The diversity of sequences, both regulatory and coding, as collected and presented by Gaudry and coworkers (Gaudry and Campbell, 2017; Gaudry et al., 2017) as well as earlier by McGaugh and Schwartz (2017) can only be described an El Dorado for future comparative studies of Ucp1 transcriptional and protein activity regulation. These promise vital insight into both novel options to manipulate Ucp1 expression and activity therapeutically in humans and into ecotype-specific thermoregulatory strategies. The mentioned publications inspire more questions than they answer and compel to re-think future research avenues. It is in fact even a little anticlimactic that Gaudry and Campbell, with all their expertise and amassed sequences, did not themselves choose to continue into some of the more obvious routes and use their in silico tools to discover new regulatory and functional elements in promoter and coding sequence instead of simply corroborating or dismissing known ones. For instance, the marsupial Ucp1 gene may be regulated by a different enhancer region than placental mammals (Li et al., 2014).

In future, the collected coding sequences ought to be functionally analyzed in comparable experimental settings (reviewed in Hirschberg et al., 2011) to discover and explore the consequences of ongoing Ucp1 evolution, e.g. the difference between Ucp1 of hibernating hedgehogs and the closely related non-hibernating moles. Functional analyses of regulatory enhancer and promoter sequences may identify taxon-specific expression strategies and their critical elements, e.g., the role of an alternative TATA box sequence in bats and bears and the consequence of an absent CRE-3 element that is extremely well conserved, except in the starmole. Ucp1 expression levels in brown adipose tissue of as many species as possible will detect possible functional pseudogenes with seemingly intact open reading frame. The restoration of Ucp1 expression in species with pseudogenes as already reported for the pig will be an interesting complementary approach to genetic knock-out strategies (Zheng et al., 2017). Furthermore, closely related species with and without expression of functional Ucp1 may prove crucial models to identify Ucp1-independent mechanisms of non-shivering thermogenesis that are suggested by accumulating evidence (Ukropec et al., 2006; Meyer et al., 2010; Bertholet et al., 2017; Keipert et al., 2017; Nyman et al., 2017).

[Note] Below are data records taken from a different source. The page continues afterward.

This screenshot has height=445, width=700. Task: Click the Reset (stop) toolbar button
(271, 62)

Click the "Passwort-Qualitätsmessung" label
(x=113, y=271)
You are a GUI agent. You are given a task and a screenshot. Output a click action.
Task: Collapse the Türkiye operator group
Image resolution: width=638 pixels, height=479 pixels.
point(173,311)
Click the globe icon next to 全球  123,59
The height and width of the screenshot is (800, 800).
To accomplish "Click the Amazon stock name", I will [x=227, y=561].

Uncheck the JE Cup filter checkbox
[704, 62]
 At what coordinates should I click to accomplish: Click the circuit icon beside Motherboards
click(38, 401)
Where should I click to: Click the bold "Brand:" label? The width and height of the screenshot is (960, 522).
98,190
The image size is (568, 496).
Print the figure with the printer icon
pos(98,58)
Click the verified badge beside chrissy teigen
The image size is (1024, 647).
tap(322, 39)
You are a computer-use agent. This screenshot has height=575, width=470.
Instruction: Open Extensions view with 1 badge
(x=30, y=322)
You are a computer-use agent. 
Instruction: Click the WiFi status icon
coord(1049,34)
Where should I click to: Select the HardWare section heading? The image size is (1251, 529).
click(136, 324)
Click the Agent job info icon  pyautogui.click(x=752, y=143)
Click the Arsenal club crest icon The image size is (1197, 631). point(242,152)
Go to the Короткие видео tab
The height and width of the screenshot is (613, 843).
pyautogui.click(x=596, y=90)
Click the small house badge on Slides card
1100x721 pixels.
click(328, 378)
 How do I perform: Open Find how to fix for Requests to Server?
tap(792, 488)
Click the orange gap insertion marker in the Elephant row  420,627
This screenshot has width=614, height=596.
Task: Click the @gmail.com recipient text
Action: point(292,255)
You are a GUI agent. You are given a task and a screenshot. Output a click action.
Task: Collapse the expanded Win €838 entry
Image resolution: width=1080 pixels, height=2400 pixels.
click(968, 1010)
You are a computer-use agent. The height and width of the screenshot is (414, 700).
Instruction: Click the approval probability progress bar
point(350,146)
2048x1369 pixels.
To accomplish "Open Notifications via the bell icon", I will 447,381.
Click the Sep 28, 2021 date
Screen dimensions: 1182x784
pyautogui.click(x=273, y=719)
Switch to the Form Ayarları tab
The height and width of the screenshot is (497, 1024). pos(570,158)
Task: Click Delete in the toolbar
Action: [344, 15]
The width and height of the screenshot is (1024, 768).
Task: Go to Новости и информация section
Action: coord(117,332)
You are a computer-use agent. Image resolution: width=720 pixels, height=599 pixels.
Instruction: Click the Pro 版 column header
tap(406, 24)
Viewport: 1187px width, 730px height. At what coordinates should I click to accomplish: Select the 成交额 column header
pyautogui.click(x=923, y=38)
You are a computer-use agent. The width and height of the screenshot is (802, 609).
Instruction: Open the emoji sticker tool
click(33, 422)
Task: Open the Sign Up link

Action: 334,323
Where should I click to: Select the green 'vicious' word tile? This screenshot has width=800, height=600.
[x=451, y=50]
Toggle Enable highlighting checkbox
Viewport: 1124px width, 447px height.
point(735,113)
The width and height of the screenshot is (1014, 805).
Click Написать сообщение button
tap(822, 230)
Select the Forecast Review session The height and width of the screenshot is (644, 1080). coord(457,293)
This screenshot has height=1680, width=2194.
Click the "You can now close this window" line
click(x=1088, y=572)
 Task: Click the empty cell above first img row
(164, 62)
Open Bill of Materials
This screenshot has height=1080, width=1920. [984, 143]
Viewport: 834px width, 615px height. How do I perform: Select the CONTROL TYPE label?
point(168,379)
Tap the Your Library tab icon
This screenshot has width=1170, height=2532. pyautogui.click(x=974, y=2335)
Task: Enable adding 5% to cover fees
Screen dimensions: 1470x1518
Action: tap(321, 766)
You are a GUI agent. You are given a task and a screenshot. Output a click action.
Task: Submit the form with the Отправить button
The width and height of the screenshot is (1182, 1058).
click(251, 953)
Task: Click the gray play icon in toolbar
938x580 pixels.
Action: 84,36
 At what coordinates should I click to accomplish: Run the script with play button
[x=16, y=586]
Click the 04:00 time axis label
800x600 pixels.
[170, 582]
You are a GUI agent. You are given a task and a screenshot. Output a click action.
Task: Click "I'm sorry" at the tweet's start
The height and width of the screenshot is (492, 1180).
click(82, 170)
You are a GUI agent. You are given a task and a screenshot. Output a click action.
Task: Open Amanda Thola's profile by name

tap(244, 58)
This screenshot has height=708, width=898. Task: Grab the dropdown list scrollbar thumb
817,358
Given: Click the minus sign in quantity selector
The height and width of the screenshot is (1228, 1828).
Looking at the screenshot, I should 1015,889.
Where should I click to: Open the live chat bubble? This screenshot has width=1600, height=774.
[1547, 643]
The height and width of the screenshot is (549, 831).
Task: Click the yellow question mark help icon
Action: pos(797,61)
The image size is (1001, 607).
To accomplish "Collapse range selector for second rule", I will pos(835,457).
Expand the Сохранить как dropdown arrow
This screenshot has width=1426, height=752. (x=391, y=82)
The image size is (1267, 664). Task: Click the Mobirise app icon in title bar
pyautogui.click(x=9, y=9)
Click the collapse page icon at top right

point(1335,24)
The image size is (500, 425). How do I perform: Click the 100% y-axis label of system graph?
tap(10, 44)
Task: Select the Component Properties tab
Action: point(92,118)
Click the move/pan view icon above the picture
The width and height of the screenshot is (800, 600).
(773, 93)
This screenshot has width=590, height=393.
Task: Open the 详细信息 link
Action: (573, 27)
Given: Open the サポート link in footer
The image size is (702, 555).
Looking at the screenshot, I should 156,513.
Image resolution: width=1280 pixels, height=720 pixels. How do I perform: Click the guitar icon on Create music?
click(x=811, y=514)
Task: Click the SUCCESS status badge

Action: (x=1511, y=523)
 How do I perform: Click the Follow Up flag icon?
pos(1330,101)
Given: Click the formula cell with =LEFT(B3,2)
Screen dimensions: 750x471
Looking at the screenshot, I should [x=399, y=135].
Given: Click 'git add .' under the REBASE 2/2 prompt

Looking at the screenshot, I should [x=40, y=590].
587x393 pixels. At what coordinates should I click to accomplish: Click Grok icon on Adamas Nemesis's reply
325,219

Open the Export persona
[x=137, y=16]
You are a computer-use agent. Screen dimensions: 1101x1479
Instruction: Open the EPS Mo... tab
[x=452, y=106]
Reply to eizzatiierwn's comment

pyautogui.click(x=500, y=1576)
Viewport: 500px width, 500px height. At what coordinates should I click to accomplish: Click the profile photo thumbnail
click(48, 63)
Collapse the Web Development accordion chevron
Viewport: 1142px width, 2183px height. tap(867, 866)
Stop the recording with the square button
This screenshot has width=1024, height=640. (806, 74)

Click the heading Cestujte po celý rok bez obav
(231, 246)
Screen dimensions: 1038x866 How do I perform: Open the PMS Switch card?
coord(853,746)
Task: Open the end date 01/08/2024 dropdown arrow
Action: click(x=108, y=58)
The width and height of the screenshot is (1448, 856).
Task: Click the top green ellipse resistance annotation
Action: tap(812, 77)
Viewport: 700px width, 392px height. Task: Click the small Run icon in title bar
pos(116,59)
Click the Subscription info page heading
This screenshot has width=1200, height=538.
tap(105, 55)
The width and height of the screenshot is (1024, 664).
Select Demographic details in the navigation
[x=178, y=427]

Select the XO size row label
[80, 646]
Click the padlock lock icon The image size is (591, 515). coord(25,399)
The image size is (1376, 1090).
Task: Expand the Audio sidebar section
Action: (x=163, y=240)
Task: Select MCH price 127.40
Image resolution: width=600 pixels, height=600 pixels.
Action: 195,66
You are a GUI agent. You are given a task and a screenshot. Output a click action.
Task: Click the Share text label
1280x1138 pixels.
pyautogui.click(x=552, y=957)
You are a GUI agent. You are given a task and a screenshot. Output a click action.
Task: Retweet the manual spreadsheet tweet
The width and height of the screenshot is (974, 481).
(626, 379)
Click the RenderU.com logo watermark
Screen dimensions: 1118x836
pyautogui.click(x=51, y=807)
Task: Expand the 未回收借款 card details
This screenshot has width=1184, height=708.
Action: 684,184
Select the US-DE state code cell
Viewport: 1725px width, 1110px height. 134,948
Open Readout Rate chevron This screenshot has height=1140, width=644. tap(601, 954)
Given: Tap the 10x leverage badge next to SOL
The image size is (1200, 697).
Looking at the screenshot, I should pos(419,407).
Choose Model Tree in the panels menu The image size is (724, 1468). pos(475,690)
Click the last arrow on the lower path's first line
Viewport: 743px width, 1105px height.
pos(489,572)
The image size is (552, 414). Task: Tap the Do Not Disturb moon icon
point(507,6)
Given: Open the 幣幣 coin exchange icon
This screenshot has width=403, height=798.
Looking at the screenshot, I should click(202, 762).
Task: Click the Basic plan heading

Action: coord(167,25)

In hindsight, past research on the Ucp1 gene and promoter serve as an apt example how the study of mice and humans may at times mislead into the interpretation of special cases as apparently general insight. It is comprehensive studies comprising many different species, genuinely and confidently descriptive, that allow for the targeted selection of diverse, specialized non-model organisms for informative comparative, physiological studies (von Praun et al., 2001; Jastroch et al., 2007, 2009; Mzilikazi et al., 2007; Trzcionka et al., 2008; Oelkrug et al., 2013; Laursen et al., 2015). It is to be hoped that the large-scale compilations published this year draw more deserved attention to the Ucp1 gene of little studied species that offer superior discovery potential as compared to popular model organisms.

Author contributions

The author confirms being the sole contributor of this work and approved it for publication.

Conflict of interest statement

The author declares that the research was conducted in the absence of any commercial or financial relationships that could be construed as a potential conflict of interest.